When presented with an opportunity to review human rights risks at a major hydropower plant in Chile, the Development Finance Corporation and affiliated international development banks reacted defensively and responded with boilerplate.
In a July post, I set out some context for records I received in response to a Freedom of Information Act request made to the Development Finance Corporation. It’s probably best to review that post before reading this follow up. Briefly, in August 2020, five UN Special Rapporteurs on Human Rights sent a detailed letter to DFC CEO Adam Boehler, warning of serious human rights risks at Alto Maipo Hydroelectric Project in Chile. The DFC is a major funder of the project.

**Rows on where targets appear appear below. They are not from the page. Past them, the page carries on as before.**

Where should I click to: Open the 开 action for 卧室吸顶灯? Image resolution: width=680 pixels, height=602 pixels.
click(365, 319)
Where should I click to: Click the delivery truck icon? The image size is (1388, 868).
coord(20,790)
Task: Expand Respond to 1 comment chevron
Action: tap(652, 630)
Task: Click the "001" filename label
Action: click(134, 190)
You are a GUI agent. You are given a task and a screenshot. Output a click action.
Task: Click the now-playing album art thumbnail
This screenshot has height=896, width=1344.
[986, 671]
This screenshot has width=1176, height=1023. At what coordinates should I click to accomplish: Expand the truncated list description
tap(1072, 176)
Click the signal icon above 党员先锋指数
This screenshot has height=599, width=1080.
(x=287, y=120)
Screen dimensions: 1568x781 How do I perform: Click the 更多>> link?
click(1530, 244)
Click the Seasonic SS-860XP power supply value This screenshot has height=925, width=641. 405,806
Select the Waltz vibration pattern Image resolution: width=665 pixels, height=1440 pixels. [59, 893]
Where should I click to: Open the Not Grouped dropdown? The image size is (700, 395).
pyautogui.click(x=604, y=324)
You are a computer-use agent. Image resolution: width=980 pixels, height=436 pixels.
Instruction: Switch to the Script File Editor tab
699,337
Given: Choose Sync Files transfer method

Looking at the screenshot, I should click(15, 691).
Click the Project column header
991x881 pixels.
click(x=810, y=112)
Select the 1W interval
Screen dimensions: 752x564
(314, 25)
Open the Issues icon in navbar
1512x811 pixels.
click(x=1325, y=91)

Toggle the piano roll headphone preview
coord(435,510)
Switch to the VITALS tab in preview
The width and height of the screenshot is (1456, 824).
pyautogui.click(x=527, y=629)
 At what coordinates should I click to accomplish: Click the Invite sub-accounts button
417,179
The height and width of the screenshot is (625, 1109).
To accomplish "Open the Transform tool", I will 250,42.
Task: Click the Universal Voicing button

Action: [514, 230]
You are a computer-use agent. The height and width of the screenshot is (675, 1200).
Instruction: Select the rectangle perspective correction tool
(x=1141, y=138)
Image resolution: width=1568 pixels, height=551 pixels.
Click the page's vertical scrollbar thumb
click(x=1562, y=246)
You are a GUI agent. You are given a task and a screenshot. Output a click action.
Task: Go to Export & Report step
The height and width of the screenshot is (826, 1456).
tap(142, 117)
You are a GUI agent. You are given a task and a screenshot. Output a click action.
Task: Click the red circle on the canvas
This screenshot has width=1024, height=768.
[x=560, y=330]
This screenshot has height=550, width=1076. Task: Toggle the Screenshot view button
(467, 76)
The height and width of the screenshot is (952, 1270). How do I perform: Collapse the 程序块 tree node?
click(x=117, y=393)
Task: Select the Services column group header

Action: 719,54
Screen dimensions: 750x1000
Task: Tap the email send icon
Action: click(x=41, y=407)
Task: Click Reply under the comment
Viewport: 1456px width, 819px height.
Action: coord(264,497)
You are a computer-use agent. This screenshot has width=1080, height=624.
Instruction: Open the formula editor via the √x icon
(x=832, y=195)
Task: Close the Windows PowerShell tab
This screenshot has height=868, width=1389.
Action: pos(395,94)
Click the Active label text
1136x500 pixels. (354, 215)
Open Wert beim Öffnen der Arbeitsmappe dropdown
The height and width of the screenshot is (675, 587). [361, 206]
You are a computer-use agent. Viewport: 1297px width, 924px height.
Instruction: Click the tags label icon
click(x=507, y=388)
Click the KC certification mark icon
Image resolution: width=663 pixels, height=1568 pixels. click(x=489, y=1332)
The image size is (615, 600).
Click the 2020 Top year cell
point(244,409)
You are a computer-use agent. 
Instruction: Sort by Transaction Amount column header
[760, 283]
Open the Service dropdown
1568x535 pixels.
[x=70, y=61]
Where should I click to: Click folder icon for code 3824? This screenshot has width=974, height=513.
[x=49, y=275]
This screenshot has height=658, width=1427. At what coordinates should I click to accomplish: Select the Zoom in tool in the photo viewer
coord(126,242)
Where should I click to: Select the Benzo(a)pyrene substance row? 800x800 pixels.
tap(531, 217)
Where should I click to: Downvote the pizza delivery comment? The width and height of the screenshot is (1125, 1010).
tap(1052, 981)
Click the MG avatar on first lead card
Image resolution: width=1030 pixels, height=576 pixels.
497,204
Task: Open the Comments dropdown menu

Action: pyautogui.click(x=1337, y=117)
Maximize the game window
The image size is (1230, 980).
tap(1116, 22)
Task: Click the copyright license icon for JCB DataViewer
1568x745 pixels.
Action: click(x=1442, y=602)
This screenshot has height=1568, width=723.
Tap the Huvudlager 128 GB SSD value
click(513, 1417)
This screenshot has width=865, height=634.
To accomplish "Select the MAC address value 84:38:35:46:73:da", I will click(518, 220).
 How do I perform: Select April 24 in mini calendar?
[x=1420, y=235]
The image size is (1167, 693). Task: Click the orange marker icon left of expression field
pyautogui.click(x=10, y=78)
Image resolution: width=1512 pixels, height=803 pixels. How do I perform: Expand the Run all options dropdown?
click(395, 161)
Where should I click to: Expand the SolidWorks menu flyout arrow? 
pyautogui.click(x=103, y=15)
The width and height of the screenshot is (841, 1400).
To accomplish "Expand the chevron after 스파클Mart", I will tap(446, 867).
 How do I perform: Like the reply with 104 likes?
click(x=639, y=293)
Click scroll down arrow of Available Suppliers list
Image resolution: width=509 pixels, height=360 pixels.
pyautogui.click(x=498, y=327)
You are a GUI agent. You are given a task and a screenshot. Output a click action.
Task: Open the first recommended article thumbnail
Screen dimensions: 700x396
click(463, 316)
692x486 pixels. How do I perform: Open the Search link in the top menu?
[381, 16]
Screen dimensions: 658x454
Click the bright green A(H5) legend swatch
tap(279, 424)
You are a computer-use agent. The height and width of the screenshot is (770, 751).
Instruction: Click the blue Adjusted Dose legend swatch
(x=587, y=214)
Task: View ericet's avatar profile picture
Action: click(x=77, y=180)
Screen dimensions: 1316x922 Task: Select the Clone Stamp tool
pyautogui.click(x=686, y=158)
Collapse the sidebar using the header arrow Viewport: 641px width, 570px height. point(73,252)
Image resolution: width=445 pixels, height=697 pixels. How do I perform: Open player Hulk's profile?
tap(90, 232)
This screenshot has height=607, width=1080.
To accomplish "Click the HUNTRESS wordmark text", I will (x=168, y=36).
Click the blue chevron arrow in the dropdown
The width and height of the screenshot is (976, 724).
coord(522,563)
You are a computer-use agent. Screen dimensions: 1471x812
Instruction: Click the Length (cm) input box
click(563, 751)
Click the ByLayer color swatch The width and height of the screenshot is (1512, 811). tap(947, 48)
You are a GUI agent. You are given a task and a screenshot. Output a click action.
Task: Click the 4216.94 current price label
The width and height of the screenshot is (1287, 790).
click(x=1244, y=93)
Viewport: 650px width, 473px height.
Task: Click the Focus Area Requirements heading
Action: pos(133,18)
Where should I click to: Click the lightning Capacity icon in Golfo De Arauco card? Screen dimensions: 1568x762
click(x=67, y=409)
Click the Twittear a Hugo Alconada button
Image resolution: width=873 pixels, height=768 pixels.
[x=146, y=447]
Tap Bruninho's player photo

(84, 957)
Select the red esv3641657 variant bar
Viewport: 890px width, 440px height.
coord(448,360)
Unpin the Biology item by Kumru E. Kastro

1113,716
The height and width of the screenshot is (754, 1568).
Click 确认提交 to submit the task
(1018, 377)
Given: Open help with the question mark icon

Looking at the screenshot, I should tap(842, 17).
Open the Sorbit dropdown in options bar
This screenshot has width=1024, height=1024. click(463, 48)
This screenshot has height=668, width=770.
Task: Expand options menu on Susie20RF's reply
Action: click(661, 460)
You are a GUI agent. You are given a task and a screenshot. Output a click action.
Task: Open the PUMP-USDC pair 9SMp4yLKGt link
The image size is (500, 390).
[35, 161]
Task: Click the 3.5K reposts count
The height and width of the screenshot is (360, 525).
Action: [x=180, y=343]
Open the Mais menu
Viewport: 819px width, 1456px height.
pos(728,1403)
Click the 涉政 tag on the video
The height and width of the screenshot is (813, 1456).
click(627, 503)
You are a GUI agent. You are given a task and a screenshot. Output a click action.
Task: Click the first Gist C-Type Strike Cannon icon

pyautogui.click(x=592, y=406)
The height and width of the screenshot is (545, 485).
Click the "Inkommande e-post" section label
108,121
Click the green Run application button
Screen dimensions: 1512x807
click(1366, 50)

A second set of responsive records, which DFC tells me is the final release, arrived yesterday. I’ve put them online here.
These are emails circulating within DFC and with other members of the Alto Maipo Lender Group in August and September, 2020, in response to the rapporteurs’ letter. The Santiago office of Norwegian bank DNB apparently received the letter first, on 18 August 2020, and emailed others in the Lender Group to alert them that it was on its way.
I don’t know what else the Office of Investment Policy (OIP) had heard about the Alto Maipo project before receiving Uauy’s email, or what exactly prompted OIP’s Jean Kim to remark “It Just keeps on coming.” Maybe Alto Maipo was already a source of concern or bureaucratic headaches, or maybe (given the email was sent at 8PM) it was just an especially busy day at the office.
The correspondence that follows Jean Kim’s email is pretty thoroughly redacted, making it difficult to assess the DFC response, but a few things are tolerably clear.
As suggested by Uauy’s email, DFC, DNB, International Finance Corporation, the Inter-American Development Bank, and other members of the Lender Group (like Germany’s KfW Development Bank and Brazil’s Banco Itau) will coordinate their response to the UN letter. The Lender Group’s Independent Environmental Consultant, ERM, will lead this effort.
ERM organizes a call to bring everyone up to speed, and after the call, a Social Risk Officer at DFC emails colleagues with a summary of the letter’s contents: “apparently the letter is claiming that the Project did not complete FPIC [Free, Prior and Informed Consent, as established in the UN Declaration of the Rights of Indigenous Peoples], amongst 5 other comments.” The 26 August chain of correspondence also includes a summary of a UN press release on the topic, with this quotation called out in bold:
“The Chilean Government would not be fulfilling its international human rights obligations if it prioritises economic development projects over the human rights to water and health,” said Léo Heller, UN special rapporteur on the human rights to drinking water and sanitation. He referred specifically to the Alto Maipo Hydroelectric Project, southeast of the capital, Santiago, and the avocado business in Petorca province in the Valparaiso, region north of Santiago.
Heller focuses his remarks on the Chilean government’s obligations to protect human rights. He goes on to suggest that steps taken by the government have been inadequate:
“Not only may this project reduce the main source of drinking water for residents of Santiago de Chile, it could also make air pollution in the capital worse,” Heller said, by damaging the “green corridor” of the Maipo River basin that has helped offset pollution.
During implementation of the project, which is due to come online in December, “although the Government has investigated damages to the environment no effective measure was taken to guarantee the human right to water for people affected by this megaproject”, Heller said.
There is clearly a role — or an opportunity — for the Lender Group to help the Chilean government address these challenges. As funders, the DFC and the Lender Group have a shared, concomitant responsibility to respect human rights in the economic development projects they back; to this end, DFC has its own environmental and human rights policies and compliance procedures in place.
But by September 4, the DFC appears to have assumed a defensive posture. “The letter,” writes Kate Dunbar of the Office of Investment Policy, “has reiterated key issues claimed by the opposition group throughout the Project.” She no doubt has in mind the group — “the opposition” — led by the Center for International Environmental Law, the Chilean NGO Ecosistemas, and Coordinadora No Alto Maipo. These organizations have been monitoring the project and raising concerns over human rights due diligence since its inception.
By September 21st, as the deadline for responding to the letter approaches, this defensive stance has hardened among some members of the Lender Group: the UN letter “contains a series of allegations than contain with [sic] no support whatsoever,” writes one member of the International Development Bank, dismissively. A strategy takes shape:
DNB is on board with the suggestion that the Lender Group keep the response non-confrontational, “high level and pointing to public information and bank’s general procedures.” ERM produces a draft and revisions follow, but all of that is redacted.
It’s hard to say how much these redactions could matter. Overall, the impression is that the Lender Group had decided, by late September, to stonewall. If that impression is mistaken, I welcome corrections.